Setelah Jepang kalah, ia dan para romusha (Belanda maupun pribumi) dirawat di Singapura. Di Singapura, Polak pernah bekerja di Netherlands Bureau for Documentation and Registration of Indonesians. Pada akhir 1945, Polak kembali ke Indonesia dan bekerja lagi jadi pegawai kolonial. Semula, dia bekerja sebagai kontrolir di Jakarta hingga sekitar Maret 1946. Polak kemudian terlibat di sekitar pendirian Negara Indonesia Timur (NIT) pada akhir 1946 sebagai penterjemah.
Sejak Januari 1947, Polak ditunjuk jadi asisten residen yang diperbantukan untuk dewan raja-raja Bali yang disebut Paruman Agung.
Setelah Konferensi Meja Bundar (KMB) dan pengakuan kedaulatan 27 Desember 1949, NIT bubar. Dari dalam parlemen NIT, ada anggota macam Arnold Mononutu yang mendukung Republik Indonesia. Ketika NIT melebur dalam Republik Indonesia Serikat (RIS), anggota parlemen NIT masuk pula ke dalam parlemen RIS. Mayor Polak termasuk orang yang ikut didalamnya.
Karir pasca kemerdekaan
RIS lalu bubar pada Agustus 1950 dan Indonesia kembali menjadi negara republik. Di masa ini, Mayor Polak memilih tetap tinggal di Indonesia dan bahkan jadi warga negara. Dia kemudian turut menjadi anggota DPR RI mewakili warga Indo-Eropa. Sejak 1950, dia menjadi penganut Hindu dan punya nama Bali Nyoman Sukarma.
Mayor Polak kemudian direkrut ke dalam Partai Sosialis Indonesia (PSI) yang dipimpin mantan Perdana Menteri Sutan Sjahrir.Namun Pada Tahun 1957 beliau mengundurkan diri dari Politik dan parlemen RI dan mengabdikan diri untuk dunia pendidikan dan mengarang buku.
Di luar ranah politik, Mayor Polak juga dikenang namanya dalam kajian sosiologi di Indonesia.
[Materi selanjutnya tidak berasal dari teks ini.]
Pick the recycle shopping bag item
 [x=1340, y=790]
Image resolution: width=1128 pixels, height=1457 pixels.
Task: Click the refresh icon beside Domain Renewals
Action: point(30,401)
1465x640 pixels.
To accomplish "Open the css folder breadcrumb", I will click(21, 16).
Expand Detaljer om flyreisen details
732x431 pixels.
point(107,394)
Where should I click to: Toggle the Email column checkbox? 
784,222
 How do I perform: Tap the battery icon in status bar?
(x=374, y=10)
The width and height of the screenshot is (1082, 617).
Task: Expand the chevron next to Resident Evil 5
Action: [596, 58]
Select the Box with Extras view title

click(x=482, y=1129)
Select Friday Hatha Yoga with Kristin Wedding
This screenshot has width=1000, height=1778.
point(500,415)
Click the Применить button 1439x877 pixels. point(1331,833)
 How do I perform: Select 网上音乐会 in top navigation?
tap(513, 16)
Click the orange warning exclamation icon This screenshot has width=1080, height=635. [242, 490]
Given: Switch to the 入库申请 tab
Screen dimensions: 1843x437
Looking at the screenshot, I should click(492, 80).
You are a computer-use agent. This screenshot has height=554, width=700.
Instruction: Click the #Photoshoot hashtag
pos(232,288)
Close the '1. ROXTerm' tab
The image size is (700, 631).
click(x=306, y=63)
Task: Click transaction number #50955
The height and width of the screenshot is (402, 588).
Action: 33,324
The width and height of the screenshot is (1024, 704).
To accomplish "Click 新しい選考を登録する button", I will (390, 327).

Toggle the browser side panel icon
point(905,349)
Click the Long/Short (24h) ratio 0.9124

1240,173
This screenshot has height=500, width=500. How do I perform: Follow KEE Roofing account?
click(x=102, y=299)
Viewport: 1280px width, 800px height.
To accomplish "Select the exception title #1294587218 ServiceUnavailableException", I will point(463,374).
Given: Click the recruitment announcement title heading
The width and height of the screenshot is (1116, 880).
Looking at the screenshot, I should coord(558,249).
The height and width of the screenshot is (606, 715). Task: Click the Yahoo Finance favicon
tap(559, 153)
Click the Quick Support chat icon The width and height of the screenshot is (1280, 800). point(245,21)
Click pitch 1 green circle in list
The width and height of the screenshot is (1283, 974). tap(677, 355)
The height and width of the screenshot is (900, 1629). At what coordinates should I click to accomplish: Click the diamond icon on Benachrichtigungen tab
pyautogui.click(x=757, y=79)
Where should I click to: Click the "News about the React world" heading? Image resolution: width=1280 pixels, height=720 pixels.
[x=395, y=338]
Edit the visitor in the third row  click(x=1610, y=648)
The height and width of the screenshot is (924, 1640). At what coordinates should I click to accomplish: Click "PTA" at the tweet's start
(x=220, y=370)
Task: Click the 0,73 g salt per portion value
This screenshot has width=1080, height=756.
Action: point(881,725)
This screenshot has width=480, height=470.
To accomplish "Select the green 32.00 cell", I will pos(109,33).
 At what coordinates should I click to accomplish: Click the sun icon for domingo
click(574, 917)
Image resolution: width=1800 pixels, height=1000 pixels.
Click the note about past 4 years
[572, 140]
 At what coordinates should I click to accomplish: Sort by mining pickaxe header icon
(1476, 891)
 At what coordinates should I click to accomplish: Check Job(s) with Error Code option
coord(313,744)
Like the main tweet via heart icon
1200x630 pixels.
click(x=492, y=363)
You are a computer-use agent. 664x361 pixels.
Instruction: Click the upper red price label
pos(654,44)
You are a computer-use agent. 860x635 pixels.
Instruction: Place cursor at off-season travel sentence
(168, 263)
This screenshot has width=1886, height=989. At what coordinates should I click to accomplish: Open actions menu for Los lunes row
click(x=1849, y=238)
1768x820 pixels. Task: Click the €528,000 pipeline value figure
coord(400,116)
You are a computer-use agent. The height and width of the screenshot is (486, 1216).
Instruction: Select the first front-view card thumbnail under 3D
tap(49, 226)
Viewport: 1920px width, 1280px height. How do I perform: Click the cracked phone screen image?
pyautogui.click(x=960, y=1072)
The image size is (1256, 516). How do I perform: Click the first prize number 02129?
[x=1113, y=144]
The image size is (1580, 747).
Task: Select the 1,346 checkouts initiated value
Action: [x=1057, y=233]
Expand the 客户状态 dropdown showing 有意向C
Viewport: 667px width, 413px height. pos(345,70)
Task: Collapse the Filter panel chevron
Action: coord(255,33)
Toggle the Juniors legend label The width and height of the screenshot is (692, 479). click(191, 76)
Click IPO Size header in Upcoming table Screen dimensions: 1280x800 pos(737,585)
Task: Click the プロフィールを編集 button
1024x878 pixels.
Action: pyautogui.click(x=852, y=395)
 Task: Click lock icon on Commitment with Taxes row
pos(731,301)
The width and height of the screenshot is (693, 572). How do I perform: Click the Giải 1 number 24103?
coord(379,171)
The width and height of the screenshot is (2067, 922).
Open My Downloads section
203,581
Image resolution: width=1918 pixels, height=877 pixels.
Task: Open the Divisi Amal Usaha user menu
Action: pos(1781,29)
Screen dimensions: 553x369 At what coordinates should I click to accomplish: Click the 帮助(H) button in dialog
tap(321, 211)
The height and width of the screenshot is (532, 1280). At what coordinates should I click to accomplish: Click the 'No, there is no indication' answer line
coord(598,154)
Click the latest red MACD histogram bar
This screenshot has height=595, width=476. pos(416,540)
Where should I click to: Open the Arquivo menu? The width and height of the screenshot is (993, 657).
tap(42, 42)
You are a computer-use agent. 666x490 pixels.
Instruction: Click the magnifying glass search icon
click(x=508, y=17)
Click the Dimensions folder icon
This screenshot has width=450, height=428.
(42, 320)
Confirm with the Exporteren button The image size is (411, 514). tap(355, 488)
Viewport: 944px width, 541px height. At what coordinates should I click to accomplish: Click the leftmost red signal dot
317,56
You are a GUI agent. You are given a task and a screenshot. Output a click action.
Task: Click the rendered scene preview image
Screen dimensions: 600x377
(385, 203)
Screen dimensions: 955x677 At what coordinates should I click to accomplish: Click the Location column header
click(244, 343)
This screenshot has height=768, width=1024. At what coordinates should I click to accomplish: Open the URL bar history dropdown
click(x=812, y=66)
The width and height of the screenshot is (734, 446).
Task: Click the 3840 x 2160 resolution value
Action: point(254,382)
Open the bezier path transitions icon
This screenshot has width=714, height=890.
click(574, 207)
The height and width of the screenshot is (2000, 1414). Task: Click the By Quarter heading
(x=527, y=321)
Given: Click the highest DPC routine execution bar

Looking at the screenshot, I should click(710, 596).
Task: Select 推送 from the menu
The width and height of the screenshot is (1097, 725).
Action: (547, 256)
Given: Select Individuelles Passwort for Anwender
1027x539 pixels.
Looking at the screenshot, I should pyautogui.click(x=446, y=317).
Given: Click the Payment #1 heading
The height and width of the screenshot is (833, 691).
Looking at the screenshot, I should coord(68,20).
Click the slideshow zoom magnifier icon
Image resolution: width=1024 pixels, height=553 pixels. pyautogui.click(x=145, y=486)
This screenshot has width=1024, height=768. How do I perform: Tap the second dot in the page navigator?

Mayor Polak merilis beberapa buku sosiologi, di antaranya Sosiologi: Suatu Pengantar Ringkas (1960), Pengantar Sosiologi Industri dan Perusahaan (1966), dan Pengantar Sosiologi Pengetahuan, Hukum, dan Politik (1967). Nama Mayor Polak juga muncul dalam buku pelajaran Sosiologi di SMA.
Mayor Polak juga terlibat dalam pendirian Perguruan Tinggi Ekonomi Malang (PTEM) pada 27 Juni 1957. PTEM adalah embrio dari Fakultas Ekonomi dan Bisnis Universitas Brawijaya. Kala itu, Mayor Polak memimpin PTEM sambil bekerja pula di Fakultas Keguruan dan Ilmu Pendidikan (FKIP) Universitas Airlangga. Ia meninggal karena usia tua pada tanggal 30 November 1982 di Denpasar, Bali.[20]